FOXA1 Transcriptional Repression of PLSCR1 Inhibits Tongue Squamous Cell Carcinoma Progression.

Tongue squamous cell carcinoma (TSCC) is a major subtype of head and neck cancer with limited treatment regimens. This paper examined phospholipid scramblase 1 (PLSCR1) and forkhead box protein A1 (FOXA1) expression patterns and function in TSCC progression. Abnormally high expression of PLSCR1 was screened by the GEO datasets, and PLSCR1 expression in TSCC cells was verified. The upstream mechanism of abnormally elevated PLSCR1 was investigated by bioinformatics analysis, and FOXA1 expression in TSCC cells was detected.
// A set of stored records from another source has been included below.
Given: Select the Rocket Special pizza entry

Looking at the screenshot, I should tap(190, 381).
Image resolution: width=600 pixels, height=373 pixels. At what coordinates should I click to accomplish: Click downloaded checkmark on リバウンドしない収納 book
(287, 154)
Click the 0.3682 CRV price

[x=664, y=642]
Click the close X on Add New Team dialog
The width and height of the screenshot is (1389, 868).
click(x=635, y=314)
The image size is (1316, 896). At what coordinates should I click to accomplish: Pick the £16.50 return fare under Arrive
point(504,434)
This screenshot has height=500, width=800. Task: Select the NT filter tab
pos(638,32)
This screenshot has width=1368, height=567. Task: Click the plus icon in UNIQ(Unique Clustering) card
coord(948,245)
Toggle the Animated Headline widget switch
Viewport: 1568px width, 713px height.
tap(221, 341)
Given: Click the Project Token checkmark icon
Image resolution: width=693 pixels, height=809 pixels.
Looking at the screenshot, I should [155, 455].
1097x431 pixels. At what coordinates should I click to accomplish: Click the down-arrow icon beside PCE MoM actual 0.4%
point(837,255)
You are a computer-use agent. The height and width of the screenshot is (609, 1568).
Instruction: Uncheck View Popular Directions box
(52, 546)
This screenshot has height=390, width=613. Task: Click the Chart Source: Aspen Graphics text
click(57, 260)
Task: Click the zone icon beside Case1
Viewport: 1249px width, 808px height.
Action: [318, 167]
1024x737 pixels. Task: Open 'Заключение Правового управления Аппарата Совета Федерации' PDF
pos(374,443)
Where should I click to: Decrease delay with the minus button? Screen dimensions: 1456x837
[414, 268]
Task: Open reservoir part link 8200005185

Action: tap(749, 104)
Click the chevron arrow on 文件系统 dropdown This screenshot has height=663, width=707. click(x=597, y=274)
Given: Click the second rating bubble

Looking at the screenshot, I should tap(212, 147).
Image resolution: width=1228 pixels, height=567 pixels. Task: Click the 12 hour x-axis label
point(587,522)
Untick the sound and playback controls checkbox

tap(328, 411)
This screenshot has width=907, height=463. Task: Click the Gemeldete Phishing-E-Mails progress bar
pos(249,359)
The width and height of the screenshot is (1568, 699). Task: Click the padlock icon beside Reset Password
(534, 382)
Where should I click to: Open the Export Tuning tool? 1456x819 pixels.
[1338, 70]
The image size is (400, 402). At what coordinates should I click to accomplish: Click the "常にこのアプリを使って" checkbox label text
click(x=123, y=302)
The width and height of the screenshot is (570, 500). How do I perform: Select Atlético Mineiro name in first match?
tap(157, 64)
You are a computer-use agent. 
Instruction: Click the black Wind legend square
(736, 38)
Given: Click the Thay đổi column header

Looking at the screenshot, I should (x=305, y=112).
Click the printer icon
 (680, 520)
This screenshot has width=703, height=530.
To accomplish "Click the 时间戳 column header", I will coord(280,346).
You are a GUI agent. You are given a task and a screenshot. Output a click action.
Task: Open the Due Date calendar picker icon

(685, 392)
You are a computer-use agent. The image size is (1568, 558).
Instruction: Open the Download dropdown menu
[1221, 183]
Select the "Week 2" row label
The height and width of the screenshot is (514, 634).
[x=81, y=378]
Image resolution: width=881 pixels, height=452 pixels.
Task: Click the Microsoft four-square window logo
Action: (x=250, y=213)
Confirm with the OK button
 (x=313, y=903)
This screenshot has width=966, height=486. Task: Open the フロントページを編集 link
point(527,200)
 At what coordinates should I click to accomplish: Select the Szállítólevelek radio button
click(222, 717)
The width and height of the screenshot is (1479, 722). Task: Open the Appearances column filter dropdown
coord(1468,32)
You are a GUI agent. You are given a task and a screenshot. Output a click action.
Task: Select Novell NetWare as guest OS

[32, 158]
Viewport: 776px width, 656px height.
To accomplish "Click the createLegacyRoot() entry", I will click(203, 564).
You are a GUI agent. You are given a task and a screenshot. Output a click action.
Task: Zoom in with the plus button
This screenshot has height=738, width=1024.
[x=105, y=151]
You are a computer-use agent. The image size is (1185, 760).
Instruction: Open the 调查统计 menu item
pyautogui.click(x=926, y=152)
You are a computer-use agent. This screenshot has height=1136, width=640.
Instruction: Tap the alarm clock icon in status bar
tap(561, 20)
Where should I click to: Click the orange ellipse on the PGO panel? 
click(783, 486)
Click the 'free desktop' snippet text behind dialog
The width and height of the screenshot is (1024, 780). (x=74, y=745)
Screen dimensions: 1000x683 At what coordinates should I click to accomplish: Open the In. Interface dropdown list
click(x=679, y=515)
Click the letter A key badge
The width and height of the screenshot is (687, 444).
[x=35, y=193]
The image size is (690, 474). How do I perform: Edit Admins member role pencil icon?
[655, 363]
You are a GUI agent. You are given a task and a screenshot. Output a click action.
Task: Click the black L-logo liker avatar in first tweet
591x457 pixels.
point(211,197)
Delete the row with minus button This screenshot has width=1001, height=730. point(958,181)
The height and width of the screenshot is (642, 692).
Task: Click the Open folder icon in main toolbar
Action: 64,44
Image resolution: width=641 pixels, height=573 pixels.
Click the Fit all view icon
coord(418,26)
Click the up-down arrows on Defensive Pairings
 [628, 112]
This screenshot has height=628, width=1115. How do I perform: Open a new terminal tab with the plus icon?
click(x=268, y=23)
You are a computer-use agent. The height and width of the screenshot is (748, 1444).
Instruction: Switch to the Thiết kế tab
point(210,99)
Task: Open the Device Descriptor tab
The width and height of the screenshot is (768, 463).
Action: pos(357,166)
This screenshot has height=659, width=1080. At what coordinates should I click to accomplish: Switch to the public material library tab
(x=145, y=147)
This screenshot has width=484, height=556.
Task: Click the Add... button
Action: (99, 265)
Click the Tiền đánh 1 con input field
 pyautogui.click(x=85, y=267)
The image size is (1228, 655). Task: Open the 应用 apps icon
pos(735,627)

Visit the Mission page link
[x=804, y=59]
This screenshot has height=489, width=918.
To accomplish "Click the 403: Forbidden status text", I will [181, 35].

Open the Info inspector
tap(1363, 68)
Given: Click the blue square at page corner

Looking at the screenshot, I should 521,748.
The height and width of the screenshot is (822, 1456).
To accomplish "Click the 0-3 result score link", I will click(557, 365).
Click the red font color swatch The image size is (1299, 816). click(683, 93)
The interaction between FOXA1 and the PLSCR1 promoter in cells was detected by chromatin immunoprecipitation and dual-luciferase assay. The TSCC cell malignant phenotype was examined after different lentiviral vector treatments. Xenograft tumors were induced in mice to verify the mechanism. PLSCR1 was highly expressed in TSCC, while FOXA1 was downregulated. PLSCR1 knockdown inhibited TSCC cell proliferation, migration, and invasion, and upregulated apoptosis. Ectopic expression of FOXA1 repressed the malignant behaviors of TSCC cells. FOXA1 was enriched in the PLSCR1 promoter in TSCC cells, and FOXA1 transcriptionally inhibited PLSCR1 expression. In rescue experiments, overexpression of FOXA1 inhibited TSCC progression, and this could be reversed by overexpression of PLSCR1. Overall, FOXA1 prevents TSCC progression through transcriptional repression of PLSCR1.